Work to complete:
Nothing should appear in the answer except the lines from the one with "Where should I" through the end of the listing below, transcribed exactly and without pictures.

━━━━━━━━━━━━━━━━

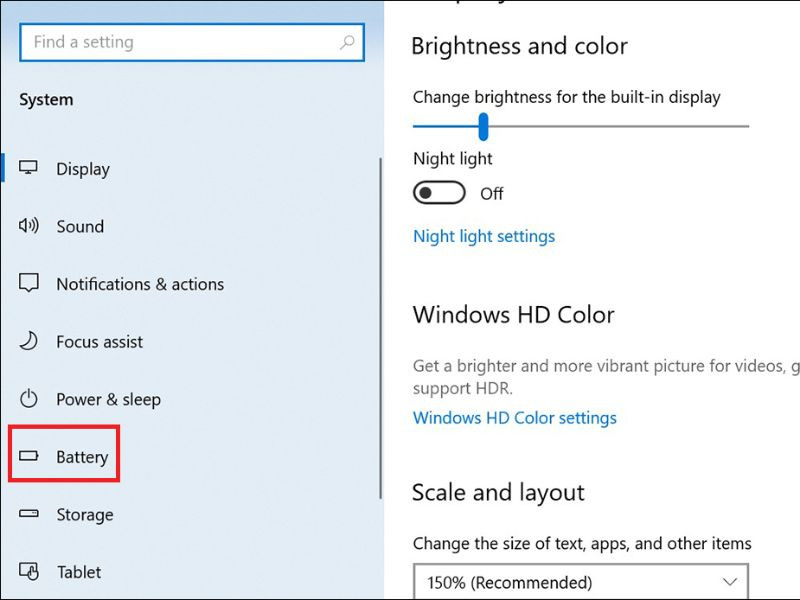Open Night light settings link

click(484, 236)
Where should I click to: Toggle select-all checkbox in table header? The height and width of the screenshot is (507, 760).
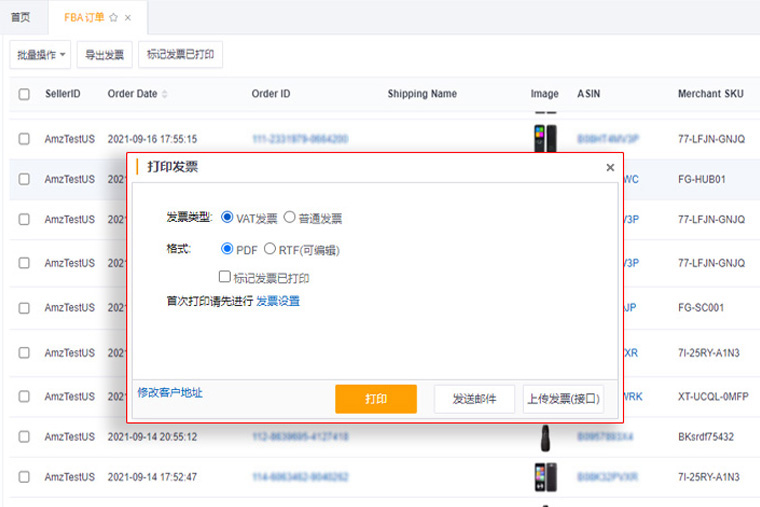(24, 94)
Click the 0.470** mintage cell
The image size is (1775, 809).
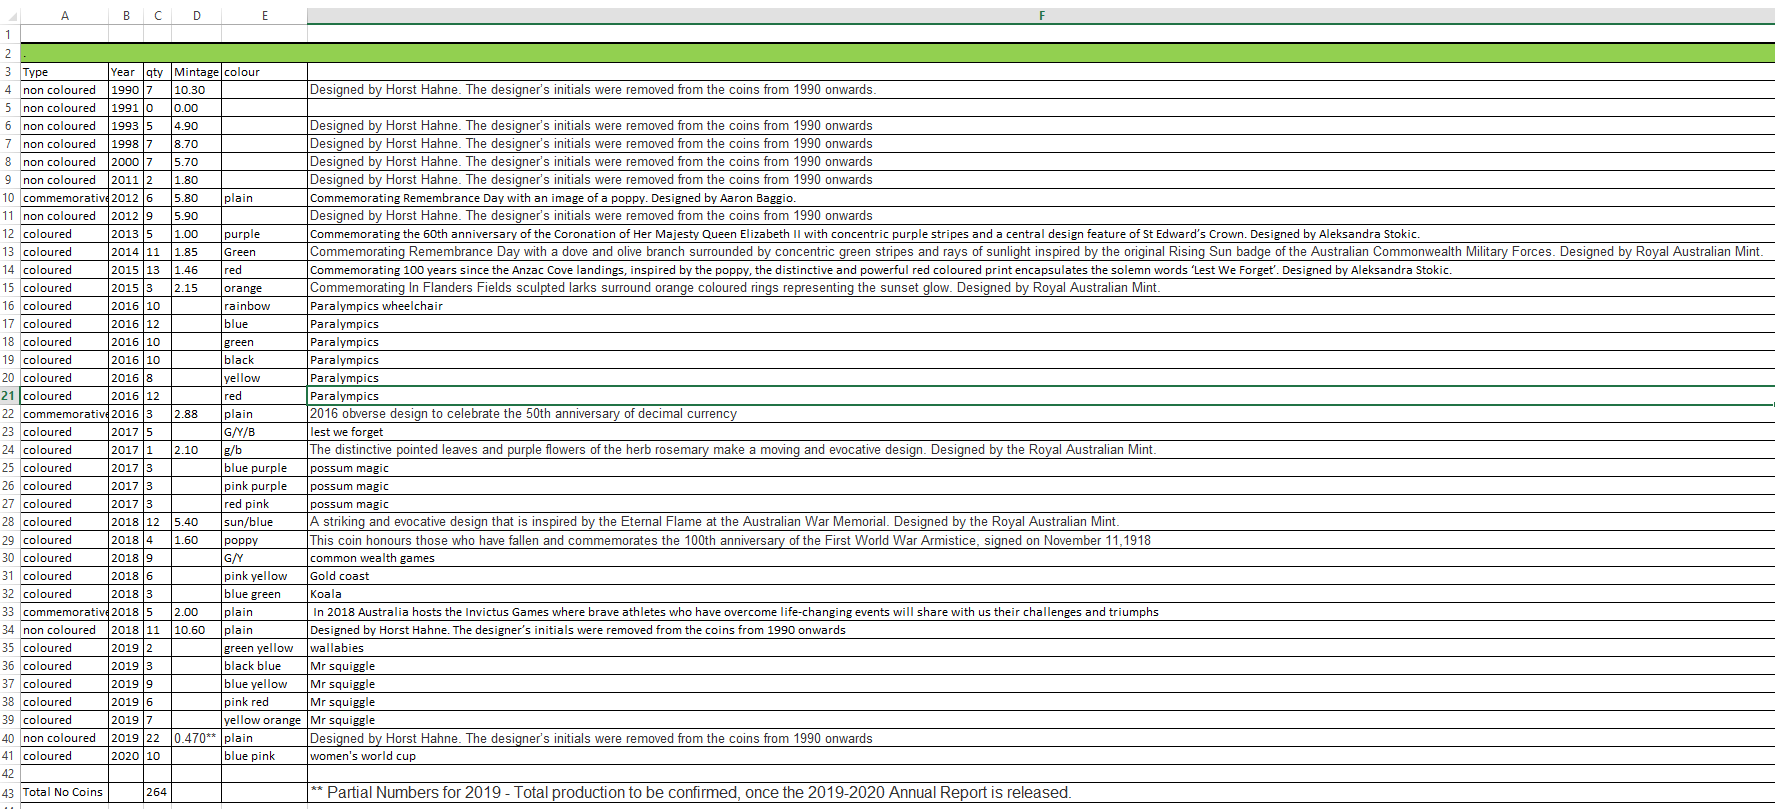click(x=196, y=738)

━━━━━━━━━━━━━━━━

Output:
Where should I click to: Toggle select-all checkbox in table header? The height and width of the screenshot is (507, 760).
(24, 94)
Click the 0.470** mintage cell
The image size is (1775, 809).
click(x=196, y=738)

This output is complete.